Joseph was rushed into theatre at 6am the next morning for emergency bypass surgery, where Dr Sarah Aitken and her team redirected the blood supply around the blocked artery.
“If Sarah hadn’t operated so quickly, I almost certainly would have lost my lower right leg,” Joseph reveals. “I have her and her amazing team of vascular surgeons to thank that I didn’t.”
Recovery from the surgery was tough for Joseph. An effect of the lack of blood flow to the lower leg did cause some nerve damage and he does still experience some numbness in his toes.
“Unfortunately, the bypass graft blocked up a couple of months later and I had to have angioplasty to open it up again,” he explains. “I do still have some blood flow issues, but when you consider the alternative, I consider myself very lucky.
“In terms of exercise, I can’t run, but I can walk as long as it’s level terrain. If there is an incline or stairs, I do need to take regular breaks. I am also still able to drive, which I’m grateful for,” he adds.

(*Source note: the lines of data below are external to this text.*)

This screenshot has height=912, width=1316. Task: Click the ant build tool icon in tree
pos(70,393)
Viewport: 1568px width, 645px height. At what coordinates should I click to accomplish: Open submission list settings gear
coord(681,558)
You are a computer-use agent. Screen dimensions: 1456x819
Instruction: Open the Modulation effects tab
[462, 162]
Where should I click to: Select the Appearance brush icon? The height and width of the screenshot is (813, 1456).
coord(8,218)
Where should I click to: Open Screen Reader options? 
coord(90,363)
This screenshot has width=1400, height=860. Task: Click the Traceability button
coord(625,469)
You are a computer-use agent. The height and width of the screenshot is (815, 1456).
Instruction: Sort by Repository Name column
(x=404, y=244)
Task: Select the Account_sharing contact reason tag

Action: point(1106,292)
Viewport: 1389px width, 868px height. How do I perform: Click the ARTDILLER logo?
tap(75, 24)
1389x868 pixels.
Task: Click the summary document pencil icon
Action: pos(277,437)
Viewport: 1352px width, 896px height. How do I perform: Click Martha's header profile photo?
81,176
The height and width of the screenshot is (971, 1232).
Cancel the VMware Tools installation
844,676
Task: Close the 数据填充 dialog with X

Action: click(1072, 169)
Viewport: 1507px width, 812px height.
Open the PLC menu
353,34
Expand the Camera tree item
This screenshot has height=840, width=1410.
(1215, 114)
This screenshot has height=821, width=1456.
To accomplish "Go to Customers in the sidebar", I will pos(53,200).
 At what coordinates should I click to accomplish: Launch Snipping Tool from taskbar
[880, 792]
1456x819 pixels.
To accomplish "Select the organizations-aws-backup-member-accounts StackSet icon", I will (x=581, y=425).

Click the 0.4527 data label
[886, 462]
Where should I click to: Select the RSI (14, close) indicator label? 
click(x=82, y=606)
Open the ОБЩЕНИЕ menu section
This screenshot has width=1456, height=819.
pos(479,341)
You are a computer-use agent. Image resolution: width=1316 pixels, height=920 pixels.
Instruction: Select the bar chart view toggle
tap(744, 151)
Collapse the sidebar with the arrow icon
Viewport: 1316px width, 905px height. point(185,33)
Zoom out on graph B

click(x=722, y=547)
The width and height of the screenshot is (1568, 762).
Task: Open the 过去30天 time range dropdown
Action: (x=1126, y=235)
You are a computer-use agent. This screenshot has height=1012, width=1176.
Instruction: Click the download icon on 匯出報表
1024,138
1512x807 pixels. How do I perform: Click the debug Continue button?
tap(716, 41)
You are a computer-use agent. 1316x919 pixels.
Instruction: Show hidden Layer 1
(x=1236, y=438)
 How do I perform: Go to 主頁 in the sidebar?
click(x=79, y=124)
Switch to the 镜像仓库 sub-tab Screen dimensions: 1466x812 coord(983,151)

Joseph sees Dr Aitken every six months for monitoring and takes a combination of medications every day. He also has regular toe pressure tests and recently had an ultrasound where they found an aneurysm in his iliac artery.
While the cause of PAD is unknown, risk factors include a history of smoking, high blood pressure and high cholesterol. It also typically occurs in older people.
However, as Joseph discovered, this isn’t always the case. And symptoms can often be silent.
“PAD can strike anyone, at any age. I stopped smoking in my late 20s and rarely drank and have always eaten a relatively healthy diet. And I was only 60 at the time.
“And while I do have type 2 diabetes, Sarah said unfortunately, in my case it was just bad luck.”
Joseph is sharing his story to help raise awareness about PAD.
“Please be aware that you might not experience any symptoms. PAD can strike without warning. And if you are in the high-risk group, it’s important to be aware of the signs and get regular check-ups.
“I would also like to see more education about PAD among GPs.”
Joseph recently attended the first consumer meeting of the HRI Centre for PAD, which has been established to help improve the lives of patients living with PAD.
“It was fascinating to hear more about Mary Kavurma’s research and the new treatments that are currently being developed.
“I’m so grateful for the research and to the vascular team at Concord Hospital and am keen to contribute in any way to make people more aware of this disease.”
How is HRI helping?
To address the gaps in PAD pathophysiology, treatment and patient care, HRI has established a Centre for Peripheral Artery Disease (PAD). The Centre is the first of its kind in NSW and is leading the way for PAD research in Australia.
The Centre was established by a team of experts, chaired by HRI’s Assoc Prof Mary Kavurma, along with vascular surgeons Assoc Prof Sarah Aitken and Dr David Robinson, and HRI’s Prof Andrew Coats and Prof Mathew Vadas.
In addition, our Vascular Complications Group, led by Assoc Prof Kavurma, is developing more effective treatments for the debilitating conditions associated with vascular complications like PAD.